==== RECORDS TO USE ====

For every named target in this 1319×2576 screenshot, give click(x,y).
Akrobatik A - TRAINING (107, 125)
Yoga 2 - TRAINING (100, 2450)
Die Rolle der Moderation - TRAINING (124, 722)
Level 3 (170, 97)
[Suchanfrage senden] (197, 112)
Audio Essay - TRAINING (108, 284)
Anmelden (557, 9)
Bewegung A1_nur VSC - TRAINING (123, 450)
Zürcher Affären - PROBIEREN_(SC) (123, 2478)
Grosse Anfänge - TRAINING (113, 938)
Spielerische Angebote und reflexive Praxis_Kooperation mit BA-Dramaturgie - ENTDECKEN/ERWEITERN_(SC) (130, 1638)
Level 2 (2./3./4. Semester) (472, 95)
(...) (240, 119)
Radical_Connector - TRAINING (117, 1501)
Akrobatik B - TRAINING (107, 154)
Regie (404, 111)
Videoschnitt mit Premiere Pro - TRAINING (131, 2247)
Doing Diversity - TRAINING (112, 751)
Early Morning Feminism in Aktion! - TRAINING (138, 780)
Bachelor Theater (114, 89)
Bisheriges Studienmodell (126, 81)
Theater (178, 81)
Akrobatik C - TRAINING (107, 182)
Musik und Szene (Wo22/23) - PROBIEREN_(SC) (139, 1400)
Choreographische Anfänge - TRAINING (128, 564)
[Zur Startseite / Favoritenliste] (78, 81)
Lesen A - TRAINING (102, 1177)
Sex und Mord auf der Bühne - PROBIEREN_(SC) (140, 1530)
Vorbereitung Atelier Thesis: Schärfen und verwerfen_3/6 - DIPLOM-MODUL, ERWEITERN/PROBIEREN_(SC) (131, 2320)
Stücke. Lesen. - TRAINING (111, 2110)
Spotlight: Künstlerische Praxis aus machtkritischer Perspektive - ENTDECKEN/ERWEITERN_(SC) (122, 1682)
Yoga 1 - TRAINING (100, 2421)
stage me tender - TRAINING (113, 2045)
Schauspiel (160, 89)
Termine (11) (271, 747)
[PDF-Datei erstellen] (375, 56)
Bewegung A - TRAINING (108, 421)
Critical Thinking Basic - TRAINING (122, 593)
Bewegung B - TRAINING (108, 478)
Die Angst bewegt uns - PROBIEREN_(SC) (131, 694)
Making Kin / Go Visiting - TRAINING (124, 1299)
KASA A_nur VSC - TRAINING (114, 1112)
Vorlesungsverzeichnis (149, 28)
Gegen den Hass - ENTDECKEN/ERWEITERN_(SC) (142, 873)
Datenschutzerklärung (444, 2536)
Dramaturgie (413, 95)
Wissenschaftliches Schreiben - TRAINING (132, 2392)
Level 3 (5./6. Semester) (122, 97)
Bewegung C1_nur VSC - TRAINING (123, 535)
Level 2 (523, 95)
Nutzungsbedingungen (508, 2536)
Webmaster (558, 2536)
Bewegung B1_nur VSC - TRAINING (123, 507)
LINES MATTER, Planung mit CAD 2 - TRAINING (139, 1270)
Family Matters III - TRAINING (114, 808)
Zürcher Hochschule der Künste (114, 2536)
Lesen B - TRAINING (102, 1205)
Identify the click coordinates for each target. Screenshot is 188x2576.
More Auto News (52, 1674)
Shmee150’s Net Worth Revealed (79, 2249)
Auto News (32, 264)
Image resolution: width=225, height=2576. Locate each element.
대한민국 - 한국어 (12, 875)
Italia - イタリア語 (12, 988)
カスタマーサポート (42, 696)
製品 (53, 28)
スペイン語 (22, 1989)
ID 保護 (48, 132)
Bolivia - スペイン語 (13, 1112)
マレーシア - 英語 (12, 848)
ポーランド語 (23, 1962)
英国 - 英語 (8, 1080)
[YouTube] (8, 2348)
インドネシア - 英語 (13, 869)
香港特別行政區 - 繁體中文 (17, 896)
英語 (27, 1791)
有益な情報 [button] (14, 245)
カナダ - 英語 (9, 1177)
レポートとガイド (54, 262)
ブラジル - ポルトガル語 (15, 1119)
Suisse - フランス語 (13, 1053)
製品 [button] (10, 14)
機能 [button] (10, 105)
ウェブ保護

====

* DIRECTIONS *
Copy range, inclusive: the line holding "Bewegung A - TRAINING (108, 421)" to the line holding "Bewegung B1_nur VSC - TRAINING (123, 507)". Reproduce exactly those lines of the records above and no others.

* RESPONSE BOX *
Bewegung A - TRAINING (108, 421)
Critical Thinking Basic - TRAINING (122, 593)
Bewegung B - TRAINING (108, 478)
Die Angst bewegt uns - PROBIEREN_(SC) (131, 694)
Making Kin / Go Visiting - TRAINING (124, 1299)
KASA A_nur VSC - TRAINING (114, 1112)
Vorlesungsverzeichnis (149, 28)
Gegen den Hass - ENTDECKEN/ERWEITERN_(SC) (142, 873)
Datenschutzerklärung (444, 2536)
Dramaturgie (413, 95)
Wissenschaftliches Schreiben - TRAINING (132, 2392)
Level 3 (5./6. Semester) (122, 97)
Bewegung C1_nur VSC - TRAINING (123, 535)
Level 2 (523, 95)
Nutzungsbedingungen (508, 2536)
Webmaster (558, 2536)
Bewegung B1_nur VSC - TRAINING (123, 507)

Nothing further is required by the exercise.